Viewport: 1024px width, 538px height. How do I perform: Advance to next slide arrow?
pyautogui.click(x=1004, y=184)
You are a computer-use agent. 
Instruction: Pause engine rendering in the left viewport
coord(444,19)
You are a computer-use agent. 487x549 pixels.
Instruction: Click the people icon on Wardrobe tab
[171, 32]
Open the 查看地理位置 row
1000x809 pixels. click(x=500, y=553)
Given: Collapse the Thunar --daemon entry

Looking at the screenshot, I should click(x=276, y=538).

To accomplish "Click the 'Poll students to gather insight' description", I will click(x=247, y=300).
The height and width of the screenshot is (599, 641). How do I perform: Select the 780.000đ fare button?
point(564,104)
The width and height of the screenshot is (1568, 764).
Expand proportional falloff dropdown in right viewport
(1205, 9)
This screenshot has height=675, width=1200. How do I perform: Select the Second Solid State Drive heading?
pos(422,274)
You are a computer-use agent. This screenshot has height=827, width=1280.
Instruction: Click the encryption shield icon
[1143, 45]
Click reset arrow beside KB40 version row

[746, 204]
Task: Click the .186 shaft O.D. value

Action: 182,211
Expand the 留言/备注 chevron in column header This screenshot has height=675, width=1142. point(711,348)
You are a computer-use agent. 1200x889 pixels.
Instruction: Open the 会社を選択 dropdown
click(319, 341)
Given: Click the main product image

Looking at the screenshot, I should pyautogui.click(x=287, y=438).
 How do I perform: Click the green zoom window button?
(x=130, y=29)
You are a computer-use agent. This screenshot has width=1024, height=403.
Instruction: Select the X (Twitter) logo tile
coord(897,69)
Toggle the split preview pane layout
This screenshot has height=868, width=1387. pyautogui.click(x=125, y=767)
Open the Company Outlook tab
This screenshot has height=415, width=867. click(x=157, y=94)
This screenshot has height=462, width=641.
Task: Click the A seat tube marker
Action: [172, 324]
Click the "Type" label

────────────────

| Task objective |
Set down the material above exactly, in full.

| Finished exercise |
Viewport: 1024px width, 538px height. How do I perform: Advance to next slide arrow?
pyautogui.click(x=1004, y=184)
You are a computer-use agent. 
Instruction: Pause engine rendering in the left viewport
coord(444,19)
You are a computer-use agent. 487x549 pixels.
Instruction: Click the people icon on Wardrobe tab
[171, 32]
Open the 查看地理位置 row
1000x809 pixels. click(x=500, y=553)
Given: Collapse the Thunar --daemon entry

Looking at the screenshot, I should click(x=276, y=538).

To accomplish "Click the 'Poll students to gather insight' description", I will click(x=247, y=300).
The height and width of the screenshot is (599, 641). How do I perform: Select the 780.000đ fare button?
point(564,104)
The width and height of the screenshot is (1568, 764).
Expand proportional falloff dropdown in right viewport
(1205, 9)
This screenshot has height=675, width=1200. How do I perform: Select the Second Solid State Drive heading?
pos(422,274)
You are a computer-use agent. This screenshot has height=827, width=1280.
Instruction: Click the encryption shield icon
[1143, 45]
Click reset arrow beside KB40 version row

[746, 204]
Task: Click the .186 shaft O.D. value

Action: 182,211
Expand the 留言/备注 chevron in column header This screenshot has height=675, width=1142. point(711,348)
You are a computer-use agent. 1200x889 pixels.
Instruction: Open the 会社を選択 dropdown
click(319, 341)
Given: Click the main product image

Looking at the screenshot, I should pyautogui.click(x=287, y=438).
 How do I perform: Click the green zoom window button?
(x=130, y=29)
You are a computer-use agent. This screenshot has width=1024, height=403.
Instruction: Select the X (Twitter) logo tile
coord(897,69)
Toggle the split preview pane layout
This screenshot has height=868, width=1387. pyautogui.click(x=125, y=767)
Open the Company Outlook tab
This screenshot has height=415, width=867. click(x=157, y=94)
This screenshot has height=462, width=641.
Task: Click the A seat tube marker
Action: [172, 324]
Click the "Type" label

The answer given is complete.